ACTION ITEM: Please write out each entry exactly as it appears.

DATA SHOWN:
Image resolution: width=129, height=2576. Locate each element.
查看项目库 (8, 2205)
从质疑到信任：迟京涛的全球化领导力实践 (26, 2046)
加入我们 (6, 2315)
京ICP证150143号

ANSWER AREA:
Image resolution: width=129, height=2576. Locate each element.
查看项目库 (8, 2205)
从质疑到信任：迟京涛的全球化领导力实践 (26, 2046)
加入我们 (6, 2315)
京ICP证150143号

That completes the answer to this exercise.